Stored records:

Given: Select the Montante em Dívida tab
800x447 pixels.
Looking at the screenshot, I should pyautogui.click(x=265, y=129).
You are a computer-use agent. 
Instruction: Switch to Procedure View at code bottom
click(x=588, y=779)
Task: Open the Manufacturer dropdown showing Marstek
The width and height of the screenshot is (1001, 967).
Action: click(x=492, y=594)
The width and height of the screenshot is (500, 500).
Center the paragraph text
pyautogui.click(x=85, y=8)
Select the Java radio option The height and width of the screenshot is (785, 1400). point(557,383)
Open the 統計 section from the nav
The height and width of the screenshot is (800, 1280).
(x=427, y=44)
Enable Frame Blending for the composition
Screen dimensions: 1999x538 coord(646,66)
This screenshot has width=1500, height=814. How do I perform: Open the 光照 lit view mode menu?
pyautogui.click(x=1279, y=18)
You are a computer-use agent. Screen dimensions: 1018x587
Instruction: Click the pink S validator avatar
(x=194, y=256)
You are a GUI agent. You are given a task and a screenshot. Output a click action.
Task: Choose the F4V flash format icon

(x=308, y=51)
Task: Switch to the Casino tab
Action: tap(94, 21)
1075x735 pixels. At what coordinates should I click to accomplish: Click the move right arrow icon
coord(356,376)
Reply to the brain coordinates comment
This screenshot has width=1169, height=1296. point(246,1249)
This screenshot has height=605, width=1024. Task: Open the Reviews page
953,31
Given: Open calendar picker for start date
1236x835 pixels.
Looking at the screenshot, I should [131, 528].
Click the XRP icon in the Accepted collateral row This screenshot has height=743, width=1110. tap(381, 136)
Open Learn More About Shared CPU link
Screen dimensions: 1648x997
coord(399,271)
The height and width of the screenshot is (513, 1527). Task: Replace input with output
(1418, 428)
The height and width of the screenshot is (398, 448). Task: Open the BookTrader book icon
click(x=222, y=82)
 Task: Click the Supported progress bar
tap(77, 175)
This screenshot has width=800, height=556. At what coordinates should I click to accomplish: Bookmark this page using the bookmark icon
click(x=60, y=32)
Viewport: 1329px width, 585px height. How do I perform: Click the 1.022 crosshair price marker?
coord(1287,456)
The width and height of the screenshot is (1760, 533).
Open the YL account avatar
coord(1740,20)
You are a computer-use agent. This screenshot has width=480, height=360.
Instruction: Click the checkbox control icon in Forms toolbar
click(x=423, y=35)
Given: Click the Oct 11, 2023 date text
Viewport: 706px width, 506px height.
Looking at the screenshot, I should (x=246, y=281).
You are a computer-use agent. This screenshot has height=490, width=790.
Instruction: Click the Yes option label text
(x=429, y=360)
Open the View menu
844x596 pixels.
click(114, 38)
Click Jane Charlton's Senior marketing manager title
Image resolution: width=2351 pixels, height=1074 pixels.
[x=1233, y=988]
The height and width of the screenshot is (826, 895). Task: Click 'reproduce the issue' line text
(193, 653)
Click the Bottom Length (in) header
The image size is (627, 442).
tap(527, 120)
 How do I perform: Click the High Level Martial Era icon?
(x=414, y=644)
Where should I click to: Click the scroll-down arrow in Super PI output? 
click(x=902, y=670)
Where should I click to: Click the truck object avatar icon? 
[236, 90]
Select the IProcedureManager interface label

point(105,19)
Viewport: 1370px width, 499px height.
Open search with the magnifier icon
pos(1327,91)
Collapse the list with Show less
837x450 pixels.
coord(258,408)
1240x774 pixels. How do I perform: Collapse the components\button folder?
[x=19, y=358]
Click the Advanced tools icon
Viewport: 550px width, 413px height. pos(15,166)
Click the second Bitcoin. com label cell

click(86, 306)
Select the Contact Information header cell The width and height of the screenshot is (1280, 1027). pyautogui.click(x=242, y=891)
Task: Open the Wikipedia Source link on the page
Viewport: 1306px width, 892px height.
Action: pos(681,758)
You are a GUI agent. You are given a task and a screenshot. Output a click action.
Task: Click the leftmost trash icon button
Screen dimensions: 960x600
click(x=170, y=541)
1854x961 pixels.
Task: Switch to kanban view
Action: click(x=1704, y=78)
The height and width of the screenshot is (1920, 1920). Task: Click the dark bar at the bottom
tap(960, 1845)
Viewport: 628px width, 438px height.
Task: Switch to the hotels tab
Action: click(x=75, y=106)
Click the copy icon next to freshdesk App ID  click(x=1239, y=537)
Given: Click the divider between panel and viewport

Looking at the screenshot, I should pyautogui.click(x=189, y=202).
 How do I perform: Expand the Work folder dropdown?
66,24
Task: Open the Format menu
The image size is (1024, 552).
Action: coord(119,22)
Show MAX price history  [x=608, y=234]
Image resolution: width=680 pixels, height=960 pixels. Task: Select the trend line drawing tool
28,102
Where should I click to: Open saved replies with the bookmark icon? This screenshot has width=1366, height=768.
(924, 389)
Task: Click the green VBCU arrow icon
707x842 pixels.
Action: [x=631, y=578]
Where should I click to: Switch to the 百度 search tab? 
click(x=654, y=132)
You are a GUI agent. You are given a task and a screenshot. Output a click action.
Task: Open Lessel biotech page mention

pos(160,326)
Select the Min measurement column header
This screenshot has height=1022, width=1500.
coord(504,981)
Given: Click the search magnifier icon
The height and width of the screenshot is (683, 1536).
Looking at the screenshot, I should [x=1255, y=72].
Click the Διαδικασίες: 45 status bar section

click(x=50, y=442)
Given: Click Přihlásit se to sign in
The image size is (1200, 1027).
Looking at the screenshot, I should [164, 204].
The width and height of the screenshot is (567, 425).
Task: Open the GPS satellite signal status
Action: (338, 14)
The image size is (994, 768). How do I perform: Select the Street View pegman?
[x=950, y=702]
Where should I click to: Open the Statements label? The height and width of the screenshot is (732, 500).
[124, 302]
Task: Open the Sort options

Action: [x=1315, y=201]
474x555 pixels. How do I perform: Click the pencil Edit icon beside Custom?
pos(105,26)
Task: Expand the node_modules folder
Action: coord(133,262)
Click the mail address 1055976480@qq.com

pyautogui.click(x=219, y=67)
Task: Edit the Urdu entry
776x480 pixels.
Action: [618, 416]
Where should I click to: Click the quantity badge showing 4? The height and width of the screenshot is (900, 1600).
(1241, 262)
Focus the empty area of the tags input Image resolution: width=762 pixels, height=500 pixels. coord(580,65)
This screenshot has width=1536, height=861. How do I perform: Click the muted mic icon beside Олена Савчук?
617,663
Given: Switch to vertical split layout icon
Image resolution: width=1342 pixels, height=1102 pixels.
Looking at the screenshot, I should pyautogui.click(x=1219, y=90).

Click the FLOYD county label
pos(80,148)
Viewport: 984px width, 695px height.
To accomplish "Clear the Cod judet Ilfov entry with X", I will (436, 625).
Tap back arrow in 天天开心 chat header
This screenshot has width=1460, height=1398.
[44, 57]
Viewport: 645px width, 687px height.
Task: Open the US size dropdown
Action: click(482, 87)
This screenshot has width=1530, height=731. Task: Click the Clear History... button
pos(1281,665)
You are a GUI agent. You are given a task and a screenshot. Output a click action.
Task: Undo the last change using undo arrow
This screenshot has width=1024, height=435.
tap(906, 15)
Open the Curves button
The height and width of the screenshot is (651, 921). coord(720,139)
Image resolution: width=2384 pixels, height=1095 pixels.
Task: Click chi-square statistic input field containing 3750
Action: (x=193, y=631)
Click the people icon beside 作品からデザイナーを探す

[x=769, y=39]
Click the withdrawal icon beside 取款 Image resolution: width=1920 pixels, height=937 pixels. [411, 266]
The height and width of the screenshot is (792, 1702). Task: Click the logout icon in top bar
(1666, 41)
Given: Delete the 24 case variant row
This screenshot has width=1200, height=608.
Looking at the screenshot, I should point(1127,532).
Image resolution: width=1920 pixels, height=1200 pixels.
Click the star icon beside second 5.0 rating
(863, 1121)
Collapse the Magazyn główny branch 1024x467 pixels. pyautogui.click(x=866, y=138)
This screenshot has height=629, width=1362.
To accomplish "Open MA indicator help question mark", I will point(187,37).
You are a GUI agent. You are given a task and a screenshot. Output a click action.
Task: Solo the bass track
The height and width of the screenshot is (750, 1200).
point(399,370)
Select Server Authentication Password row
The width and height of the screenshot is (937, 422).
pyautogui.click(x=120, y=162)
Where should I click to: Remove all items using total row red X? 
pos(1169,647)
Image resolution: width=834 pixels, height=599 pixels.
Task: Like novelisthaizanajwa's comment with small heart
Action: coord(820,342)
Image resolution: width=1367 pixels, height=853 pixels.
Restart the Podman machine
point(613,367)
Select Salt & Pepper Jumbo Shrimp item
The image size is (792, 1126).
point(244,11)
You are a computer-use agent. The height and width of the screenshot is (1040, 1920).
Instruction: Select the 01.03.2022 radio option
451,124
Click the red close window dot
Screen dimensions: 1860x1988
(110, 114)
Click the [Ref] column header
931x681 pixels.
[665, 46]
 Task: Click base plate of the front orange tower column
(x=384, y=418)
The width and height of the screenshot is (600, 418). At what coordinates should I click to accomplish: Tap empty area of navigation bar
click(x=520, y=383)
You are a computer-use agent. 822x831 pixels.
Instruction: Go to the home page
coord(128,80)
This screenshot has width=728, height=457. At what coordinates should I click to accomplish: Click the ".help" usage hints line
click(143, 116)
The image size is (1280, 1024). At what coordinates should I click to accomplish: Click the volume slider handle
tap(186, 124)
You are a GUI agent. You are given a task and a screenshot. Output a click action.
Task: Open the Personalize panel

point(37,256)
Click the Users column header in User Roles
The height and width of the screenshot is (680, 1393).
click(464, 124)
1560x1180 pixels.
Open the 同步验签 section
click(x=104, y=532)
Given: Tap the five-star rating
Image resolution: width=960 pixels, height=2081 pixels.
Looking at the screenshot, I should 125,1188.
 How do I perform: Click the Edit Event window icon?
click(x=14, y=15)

**Problem description**
Where a line of the records holds the word "link", copy that line.

**Answer area**
Open Learn More About Shared CPU link
Task: Open the Wikipedia Source link on the page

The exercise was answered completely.